Natasha Marin is a conceptual artist, activist and creator of reparations.me, a website that allows Black people in need to connect with white people who can help.
For many people of color and other marginalized communities in the US right now, a little favor can mean a whole lot. Many Black people and people of color are struggling with everyday issues caused by the discrimination and racism engrained in the system. This has rendered many Black people jobless, without decent housing or affordable healthcare and unable to raise funds to start one’s own business. What does it take for someone with the means to stretch forth a helping hand? That is the question asked by Natasha Marin with her site: Reparations.me.
Marin created reparations.me to be a platform where people of color who are in need can seek help from white people who have the means to assist. The noun ‘reparations’ is usually associated with the need for compensation for Blacks due to hundreds of years of slavery in the U.S. Media attention has been high regarding reparations.me. We spoke to Natasha Marin about the idea behind reparations.me, how useful the platform is to people struggling in our Black communities and how she sees the future of the platform.
I read about your project in the arts and I noticed that you always talk about the empowerment of Blacks and other people of color. Do Black rights, slavery and the history of Black rights movements inspire you when you create your art?
Well, I think it’s very personalized. I believe in the empowerment of all people but specifically women, and certainly women of color. I think we’re the people least likely to be heard and heeded.
Are you connected with any Black rights movements like the Black Lives Matter?
Not officially. But do I believe that Black Lives Matter is an excellent and amazing cause? Yes. And do I support it personally? Absolutely.
The idea behind the creation of reparations.me is very interesting. Is this resource for all people or does it focus basically on the need for white people to give Black people reparations?

*Dataset content:*
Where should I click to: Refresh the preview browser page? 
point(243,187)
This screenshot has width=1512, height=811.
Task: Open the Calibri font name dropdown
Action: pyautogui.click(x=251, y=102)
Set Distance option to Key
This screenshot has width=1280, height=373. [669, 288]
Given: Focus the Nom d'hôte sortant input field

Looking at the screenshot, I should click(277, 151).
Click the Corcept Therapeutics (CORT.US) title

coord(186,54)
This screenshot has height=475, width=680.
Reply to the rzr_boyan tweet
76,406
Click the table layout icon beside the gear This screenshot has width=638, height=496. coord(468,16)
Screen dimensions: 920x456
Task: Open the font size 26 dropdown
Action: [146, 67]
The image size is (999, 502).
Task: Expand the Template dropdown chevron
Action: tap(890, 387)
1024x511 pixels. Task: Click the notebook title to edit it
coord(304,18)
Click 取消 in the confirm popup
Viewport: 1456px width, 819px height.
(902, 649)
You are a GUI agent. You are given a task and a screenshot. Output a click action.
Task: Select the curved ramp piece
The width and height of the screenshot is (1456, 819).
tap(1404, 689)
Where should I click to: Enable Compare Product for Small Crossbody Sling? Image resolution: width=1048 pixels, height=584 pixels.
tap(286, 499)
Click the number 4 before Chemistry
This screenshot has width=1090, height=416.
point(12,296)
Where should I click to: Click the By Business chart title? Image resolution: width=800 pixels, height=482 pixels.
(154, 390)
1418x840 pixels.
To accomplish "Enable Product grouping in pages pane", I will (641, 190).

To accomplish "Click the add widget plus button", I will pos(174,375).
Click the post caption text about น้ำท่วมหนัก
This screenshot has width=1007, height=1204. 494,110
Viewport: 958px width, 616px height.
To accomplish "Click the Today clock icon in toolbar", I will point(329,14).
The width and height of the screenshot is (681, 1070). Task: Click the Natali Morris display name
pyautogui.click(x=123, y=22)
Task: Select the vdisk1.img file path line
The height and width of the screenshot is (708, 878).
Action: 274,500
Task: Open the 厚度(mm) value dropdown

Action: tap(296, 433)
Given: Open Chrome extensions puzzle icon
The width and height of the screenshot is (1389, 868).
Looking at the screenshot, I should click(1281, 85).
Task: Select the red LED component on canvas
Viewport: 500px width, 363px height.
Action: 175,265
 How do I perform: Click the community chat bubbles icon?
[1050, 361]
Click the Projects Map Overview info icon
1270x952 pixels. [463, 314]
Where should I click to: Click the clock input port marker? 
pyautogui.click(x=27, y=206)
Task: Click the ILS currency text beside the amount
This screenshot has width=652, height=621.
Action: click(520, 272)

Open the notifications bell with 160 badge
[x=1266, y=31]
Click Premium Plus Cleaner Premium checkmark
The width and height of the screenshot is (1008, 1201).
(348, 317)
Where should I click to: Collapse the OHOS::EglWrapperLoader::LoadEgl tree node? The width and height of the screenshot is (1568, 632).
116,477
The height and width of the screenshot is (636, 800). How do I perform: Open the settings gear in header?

*Exercises to complete:*
1 > According to the interview about reparations.me, is Natasha Marin officially connected with Black Lives Matter?
2 > From the records, select every line that contains the word "name". Case counts.

*The replies:*
1 > No, not officially, though she personally supports it.

2 >
Task: Open the Calibri font name dropdown
The width and height of the screenshot is (681, 1070). Task: Click the Natali Morris display name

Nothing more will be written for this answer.